"Fish" I replied.
Fish... I thought... Carp is a fish... Carpe... Carpe diem... Diem... Dies... Dies irae... Remember singing that in the Mozart Requiem many years ago with that conductor with the ponytail?... My ponytail is getting kinda shaggy... Time for a haircut... My hairdresser had a baby and is not taking appointments yet... Remember the profound emotions I had when I had my babies...
You get the idea? One thought swings to the next in a glorious celebration of monkey mind. I teach Yoga and do my best to tame that monkey mind, but it never goes away. It remains brewing beneath the surface of a fairly ordinary reality.
And the person next to me on the road is having her own monkey mind. Journeying to all different times and places all within her own seat. And imagine if your monkey mind was trying to have a conversation with someone else's monkey mind. Would the thoughts ever connect? Maybe. Sometimes.
I do believe there is deep order to the universe and that we can celebrate our perception of order. I do this most of the time. I make lists, clean the house, check things off my to do lists, and I practice Yoga to help me make sense of my body, thoughts, feelings and spirit.
But I also believe that we can celebrate our perception of disorder. Disorder isn't something bad that we need to suppress, we just need to keep it in perspective. I celebrate my perception of disorder through absurdist theatre."Conversations" in this genre consist of thoughts that relate to each other, but only in the mind of the writer, and, occasionally, the audience member. We all seek different things. We all perceive things differently.
Absurdism refreshes me because on the surface it doesn't make sense, so I don't feel any pressure to understand it, I just sit back and enjoy it from moment to moment. But the more I watch I see that there is a kind of order behind the chaos. The chaos reminds me that everyone has their own perception and I can only perceive their perceptions through my own perception. Being aware of this reality exercises my muscles of understanding. It keeps me on my toes. Not having to have a point reminds me that I am valuable even if I am not productive.

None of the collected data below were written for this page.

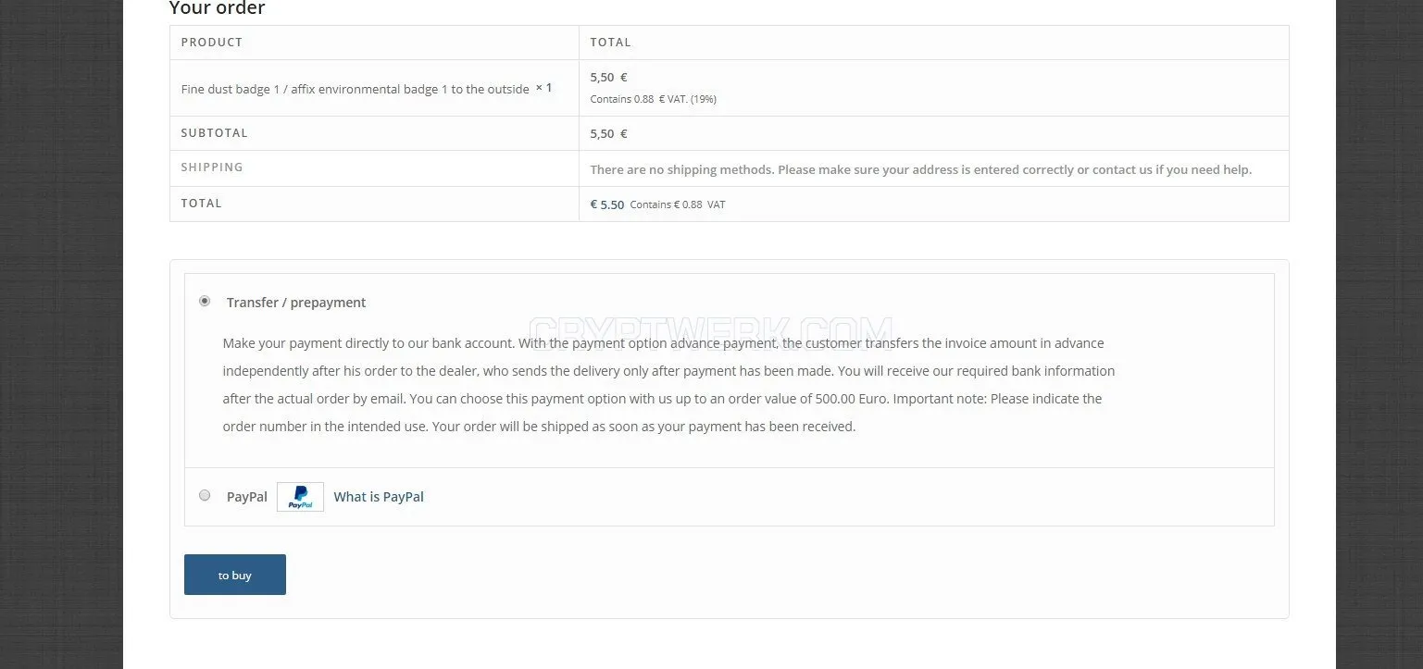Click the TOTAL column header in table
This screenshot has width=1423, height=669.
click(x=610, y=43)
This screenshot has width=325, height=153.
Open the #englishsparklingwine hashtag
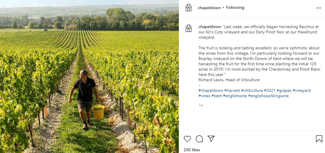[x=268, y=96]
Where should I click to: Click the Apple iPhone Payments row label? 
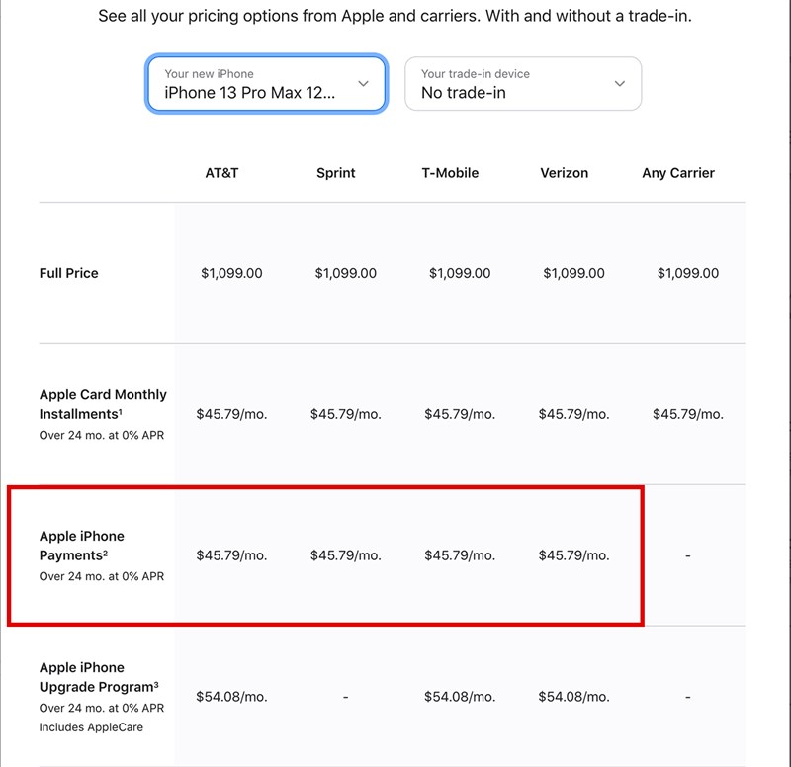(82, 546)
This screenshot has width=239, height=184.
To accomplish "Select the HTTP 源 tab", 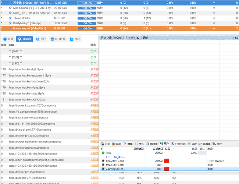I will [x=57, y=39].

I am understudying a role in the Fraudulent Productions play DADA Returns which will play at DCAC in Adams Morgan May 17-June 23, and again in July at the Capitol Fringe Festival. I haven't been on stage in well over a decade and probably won't even go on, but you can bet that I will be there in the audience. And my perspective will be there too. If you can be OK with things not making sense you'll enjoy it too!
wonderful...thank you Sharon! I think of you often and your sage response to my statement that i didn't know why i should go on after matt's passing. You probably don't remember the response, and that's ok. Your spirit shines through that physical filter!!
ReplyDeleteNamaste and love you!
Thank you for such kind words, Deb. I think of you often as well, and wish you well as often.